Pas faux, mais un peu court tout de même. Je crois que la question mérite d’être posée. Essayons d’y voir un peu plus clair, si vous le voulez bien. Un peu de futilité de fera pas de mal, à l’heure où les gens n’ont que l’expression « pouvoir d’achat » à la bouche.
Le luxe c’est de naviguer sur un bateau à voile quand la plus modeste des barques de pêcheur est équipée d’un moteur, d’utiliser une montre manuelle quand les moins chères sont automatiques, de conduire une voiture sans assistance électroniques à l’heure où une petite citadine en est bardée, de faire des photos en noir et blanc comme au bon vieux temps alors que les appareils se perfectionnent de plus en plus, de payer une fortune pour un jeans « usé à la main » dont je ne voudrais pas même pour faire des travaux de peinture, de se passer volontairement de machines quand bien même elles offrent une qualité de travail et une vitesse d’exécution dont aucun homme ne sera jamais capable de s’approcher.

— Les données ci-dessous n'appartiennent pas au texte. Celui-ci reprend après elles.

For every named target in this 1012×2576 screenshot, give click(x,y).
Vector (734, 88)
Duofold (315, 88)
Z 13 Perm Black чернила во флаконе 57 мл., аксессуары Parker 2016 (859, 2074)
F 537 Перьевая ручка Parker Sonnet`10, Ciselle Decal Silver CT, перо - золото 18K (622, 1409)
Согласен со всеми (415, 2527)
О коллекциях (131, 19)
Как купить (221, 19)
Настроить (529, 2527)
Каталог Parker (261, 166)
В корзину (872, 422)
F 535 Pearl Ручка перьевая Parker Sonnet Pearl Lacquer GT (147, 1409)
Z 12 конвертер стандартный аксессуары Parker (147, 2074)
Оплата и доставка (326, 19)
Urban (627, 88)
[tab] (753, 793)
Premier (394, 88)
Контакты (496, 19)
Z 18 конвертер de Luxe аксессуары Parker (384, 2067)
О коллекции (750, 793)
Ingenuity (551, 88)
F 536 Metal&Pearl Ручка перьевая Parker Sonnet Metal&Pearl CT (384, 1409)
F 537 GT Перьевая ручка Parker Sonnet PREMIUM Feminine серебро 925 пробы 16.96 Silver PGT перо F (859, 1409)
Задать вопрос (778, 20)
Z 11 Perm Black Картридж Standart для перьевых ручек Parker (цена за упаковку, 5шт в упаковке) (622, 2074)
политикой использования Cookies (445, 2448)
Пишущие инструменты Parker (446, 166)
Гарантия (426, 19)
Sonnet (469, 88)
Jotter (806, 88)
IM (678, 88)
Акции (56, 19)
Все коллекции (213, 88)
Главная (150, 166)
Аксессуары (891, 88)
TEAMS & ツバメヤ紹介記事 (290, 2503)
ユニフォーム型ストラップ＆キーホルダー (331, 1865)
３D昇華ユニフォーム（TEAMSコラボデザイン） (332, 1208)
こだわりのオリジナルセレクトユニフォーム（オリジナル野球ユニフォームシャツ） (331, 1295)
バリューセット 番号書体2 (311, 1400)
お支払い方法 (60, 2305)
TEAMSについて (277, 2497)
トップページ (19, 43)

Le luxe c’est donc en quelque sorte le fait de payer plus pour en avoir moins. Sans doute, mais ce n’est pas que cela. Le luxe réside aussi peut être dans l’abondance, le fait de ne manquer de rien et même plus. Oui, mais voilà à force d’en avoir autant qu’on veut, on finit par se lasser. Ce qui est accessible en quantité illimitée perd vite de son intérêt.
Reste à jouer la carte de la qualité. Le luxe c’est d’avoir ce qui est rare. Seulement là aussi. Une fois qu’on possède ce qu’on désirait, tout perd de son intérêt.
Que faire alors ? Innover, découvrir de nouvelles choses, pour renouveler sans cesse l’attention. Sous peine de finir tous blasés.
Le luxe c’est aussi de se distinguer à l’heure où tout le monde s’habille pareil, mange la même nourriture et écoute du R&B. La mondialisation rend paradoxalement le repli sur soi du dernier chic. La « culture mondiale » n’a pas encore gagné.
Mais plus que les toutes les pistes que je viens d’avancer, si le luxe c’était d’avoir le choix. Avoir la possibilité de travailler comme de poursuivre ses études, de mener sa vie de manière telle qu’on la conçoit et ainsi de suite jusqu’aux choses plus anecdotiques.
En relisant ces quelques lignes, je me rends compte que je m’égare complètement. A l’heure où les possibilités sont infinies et notre existence d’une durée limitée, le seul vrai luxe, c’est de pouvoir tout faire et de n’avoir pas à choisir. Un luxe que décidément bien peu peuvent se permettre.